My name—Sam Case—isn’t well-known, even in Louisville. Even our closest friends have no idea what I do. They think I’m a computer whiz, a guy who corrects the glitches and circular references that plague new software applications prior to launch. I do that from time to time, and those jobs bring in a quarter mil each year, which is nothing to sneeze at. But even Rachel doesn’t understand what I really do. Of course I tried to explain it to her a hundred times. When you’ve done something amazing, you can’t wait to tell your wife, right? I put in thousands of hours, poured my heart and soul into this, and the day I finally made it work, I tried to turn it into a big night. I planned a huge celebration; I couldn’t wait to see the look of pride and admiration in her eyes. But she couldn’t have cared less. To her, it was another possible paycheck at best. Lockdown T3, that’s the name of my electronic money program, the one that constantly shifts funds from one bank to another, all over the world, three times per hour, seven days a week.
Rachel barely made an effort to comprehend it. Two minutes into the explanation, she goes, “How can that possibly be true? Banks are closed on weekends and holidays.”
“It doesn’t matter if American banks are closed on certain days,” I say. “It’s always the next day somewhere in the world—or the previous day.”
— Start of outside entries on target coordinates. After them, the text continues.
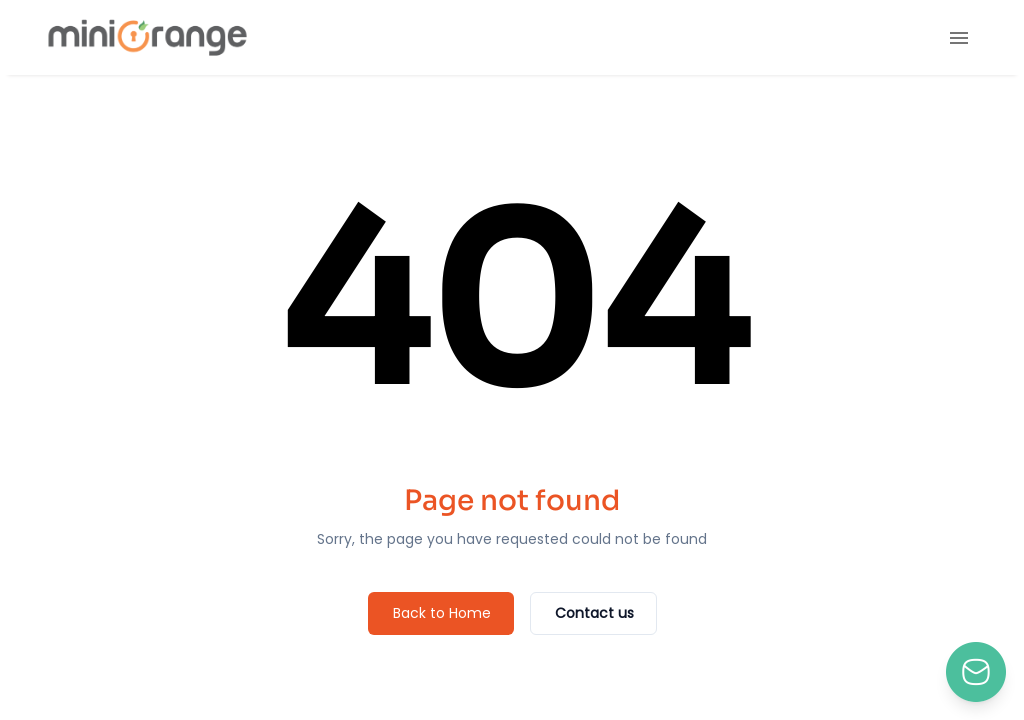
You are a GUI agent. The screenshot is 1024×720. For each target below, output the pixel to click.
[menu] (959, 38)
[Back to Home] (441, 613)
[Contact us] (593, 613)
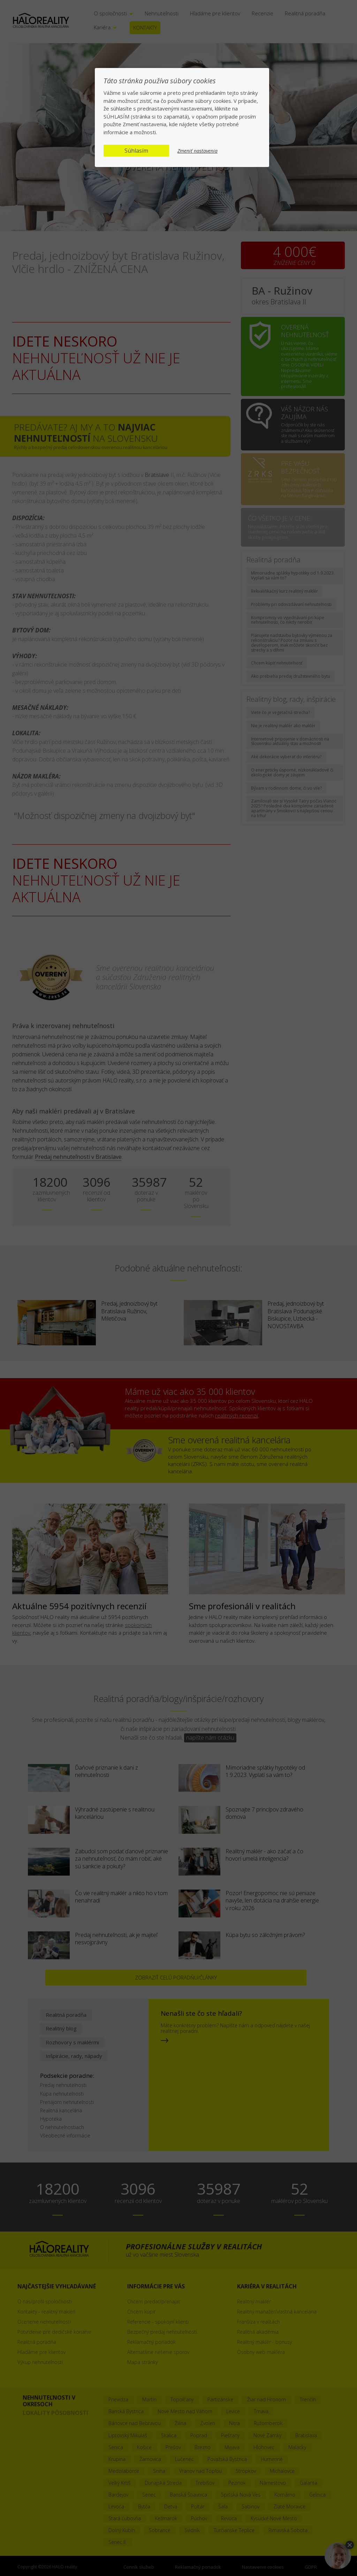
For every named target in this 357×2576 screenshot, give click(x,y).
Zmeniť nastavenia (197, 151)
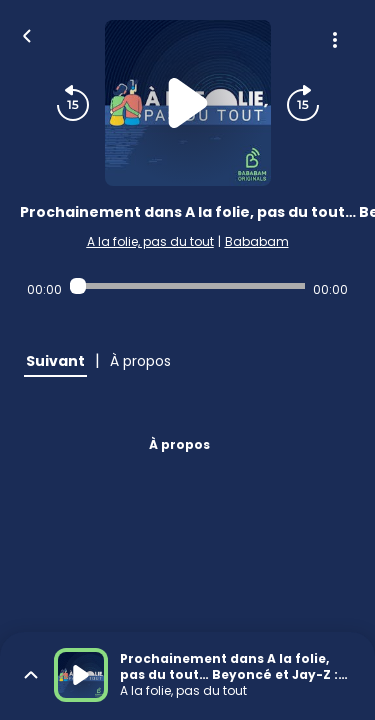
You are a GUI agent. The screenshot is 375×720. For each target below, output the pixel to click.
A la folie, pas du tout (150, 241)
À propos (179, 444)
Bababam (257, 241)
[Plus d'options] (335, 40)
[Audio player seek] (187, 286)
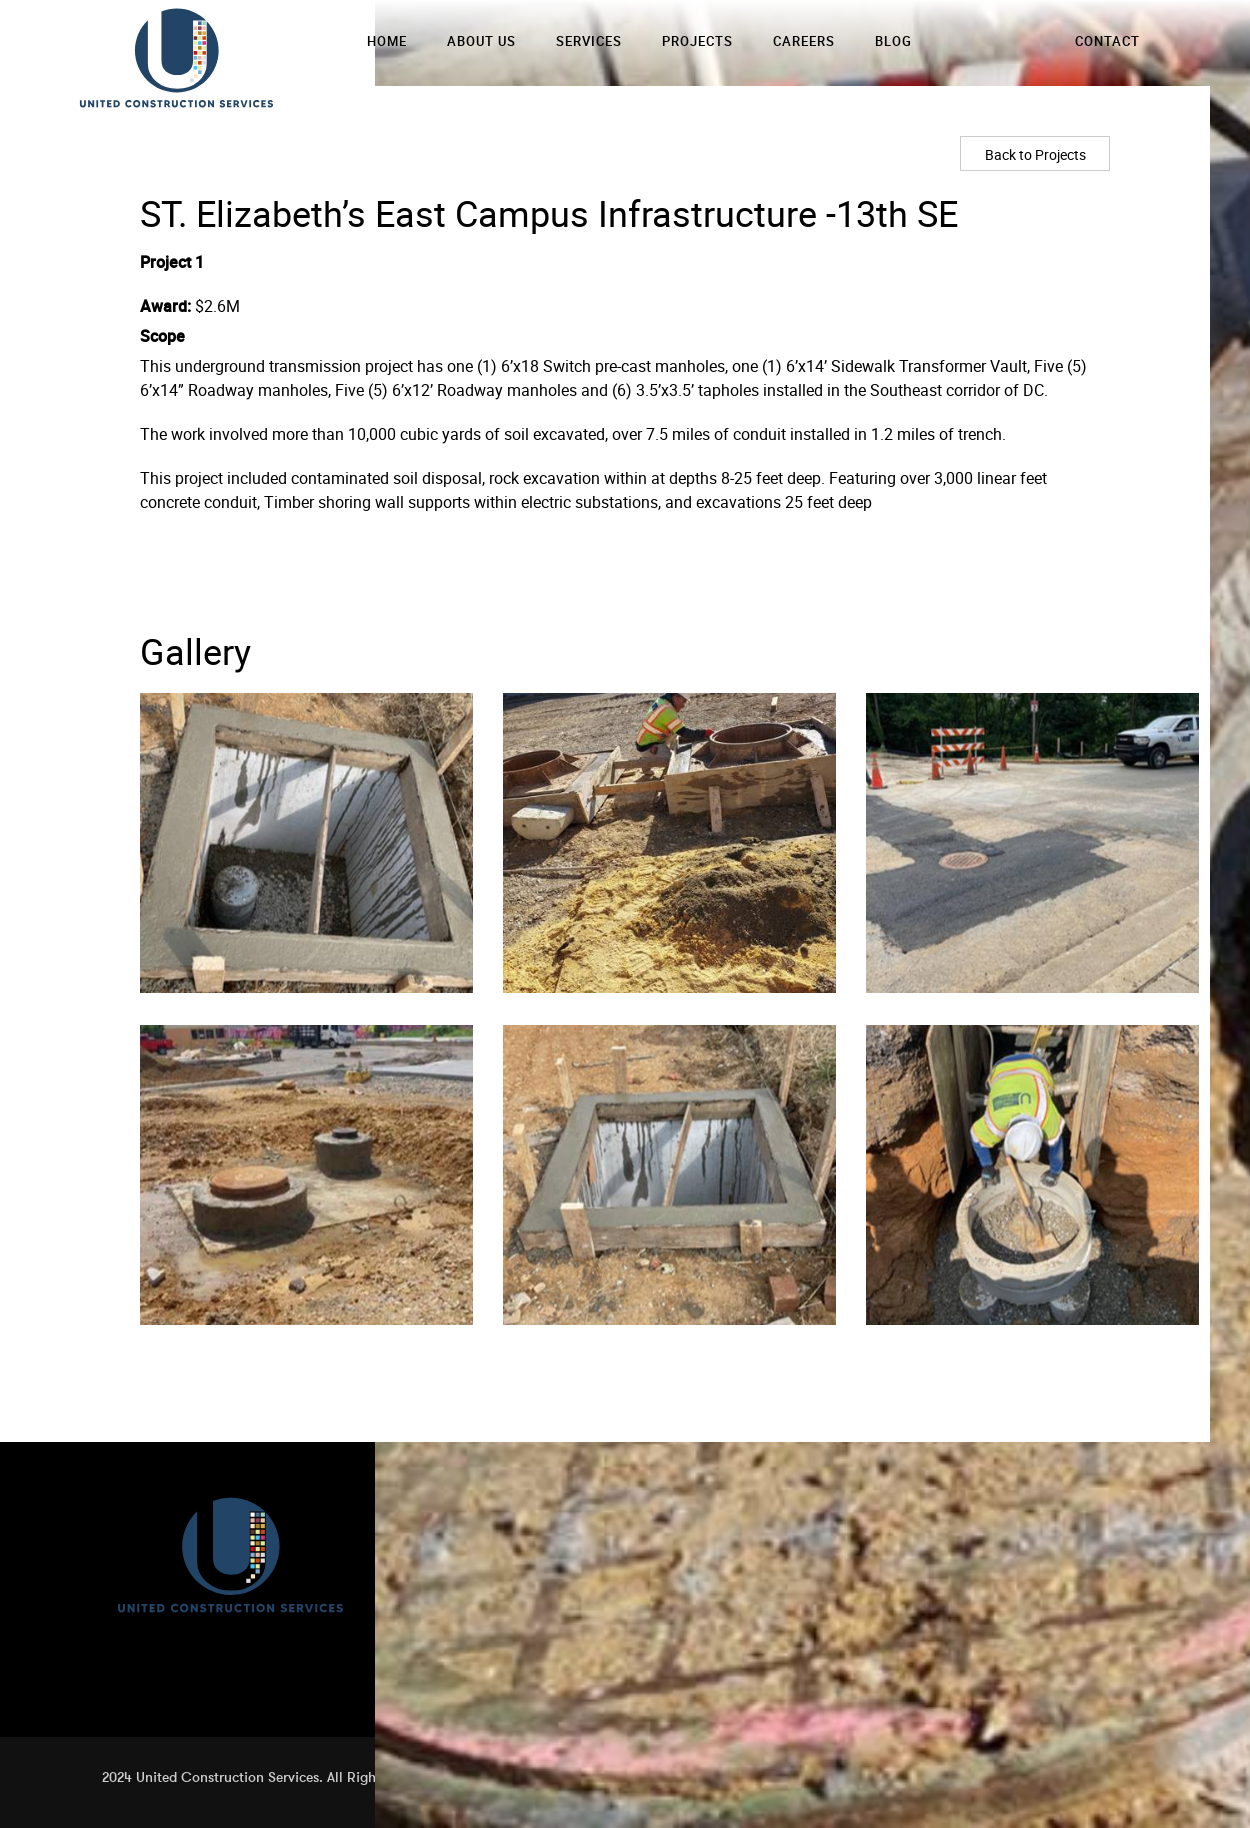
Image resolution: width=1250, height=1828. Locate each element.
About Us (481, 41)
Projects (697, 41)
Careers (804, 41)
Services (589, 41)
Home (387, 41)
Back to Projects (1035, 154)
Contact (1107, 41)
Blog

“You’re hysterical,” she says.
“Hysterical?” Of all the comments she could have made, who’d have guessed she’d come up with that? Then she says—I shit you not, “Pass the salt, please.”
The appearance and demeanor of the gangster sitting across from me suggests serious wealth, but not at the level sufficient to make my client list—not that I’m seeking new clients. He appears cool and calm. His voice comes across in a practiced, matter-of-fact tone, and he’s trying for sophisticated, but not quite pulling it off. His hands are meaty, his knuckles gnarled, and I see traces of scar tissue around both eyes, remnants of battles waged and won. This man strikes me as one who fought and clawed his way to the top of a very dangerous ladder. Though he is middle-aged and unarmed, something about him makes him more frightening than the muscle-head sitting beside him.
Speaking of the muscle-head, I notice he hasn’t so much as twitched the entire time I’ve been conscious in the car. He’s a beast of a man with a sheath of muscles that bullies the fibers of his suit. He has a dull, don’t-give-a-shit look that marks him as a primitive man, one who could snap at any moment and morph into the Incredible Hulk.
I look away and quickly look back to see if he flinches. He does not. He just continues staring at me through vacant, unblinking, reptilian eyes—as if daring me to venture just a wee bit closer so he can feed.